-- start SOURCE EXTRACT --
Hi Serge,
I posted answer to the SO question, hope that helps. One question - a
frequent creation of consumers should be expected with DirectRunner, but
there should be only a limited number of them at a time. Do you see many
of them present simultaneously? Or are they correctly closed and released?
Jan
On 5/23/21 8:40 AM, Sozonoff Serge wrote:
Hi,
I would like to refer to the following Stackoverflow issue I found.
https://stackoverflow.com/questions/56496611/apache-beam-kafka-consumer-restarted-over-and-over-again#new-answer
I have the very same issue when developing my Pipeline. Originally the
pipeline was bound and would read and process a CSV where the name
came from a parameter. Following some reading up on various patterns
for being able to process a new incoming file automatically I added a
KafkaIO read to the front of my pipeline to listen for messages which
contain the name of a file to be processed and then I pass this on to
FileIO etc …. As such my pipeline is now unbound.
My pipeline fails using DirectRunner once we have reached the maximum
number of open files!! Looking at the logging I see a very large
number of threads (consumers) which seem to be connecting to the Kafka
broker which makes no sense. I have a topic with a single partition!
So literally 100’s of these. Notice the pool thread numbers and
Consumer client id's
[INFO ] 2021-05-23 08:37:56.511 [pool-82-thread-1]
kafka.clients.consumer.internals.SubscriptionState - [Consumer
clientId=consumer-Reader-0_offset_consumer_1203867505_report-processor--75,
groupId=Reader-0_offset_consumer_1203867505_report-processor-] Seeking
to LATEST offset of partition my_topic-0
…..
[INFO ] 2021-05-23 08:37:56.516 [pool-134-thread-1]
kafka.clients.consumer.internals.SubscriptionState - [Consumer
clientId=consumer-Reader-0_offset_consumer_1204976634_report-processor—127,
groupId=Reader-0_offset_consumer_1204976634_report-processor-] Seeking
to LATEST offset of partition my_topic-0
….
[INFO ] 2021-05-23 08:37:56.517 [pool-48-thread-1]
kafka.clients.consumer.internals.SubscriptionState - [Consumer
clientId=consumer-Reader-0_offset_consumer_283343789_report-processor--41,
groupId=Reader-0_offset_consumer_283343789_report-processor-] Seeking
to LATEST offset of partition my_topic-0
….
etc ….
So my issue resembles the one which is described in the Stackoverflow
and I can confirm that switching to a Flink runner resolves the
problem but surely there is an explanation ? Is there a know bug with
Direct Runner ?
Kind thanks,
Serge
-- end SOURCE EXTRACT --
-- start SUPPLIED INFORMATION --
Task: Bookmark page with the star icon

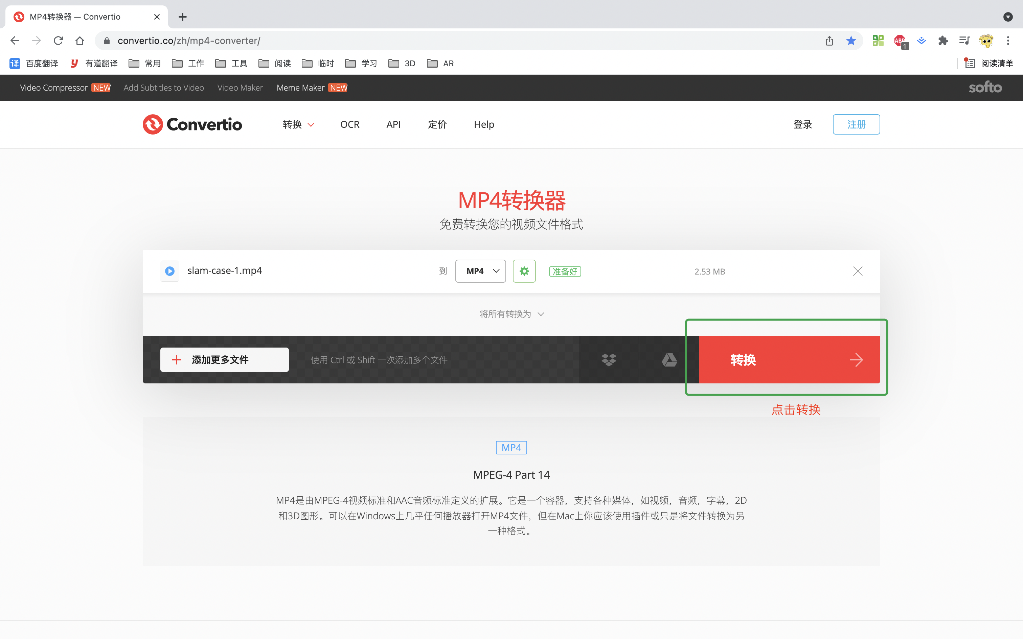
-- end SUPPLIED INFORMATION --
## TASK DESCRIPTION
In the Beam mailing-list thread, what change does Serge confirm resolves the problem? The data plays no part in what follows.

## RESULT FOR THIS TASK
Switching to a Flink runner.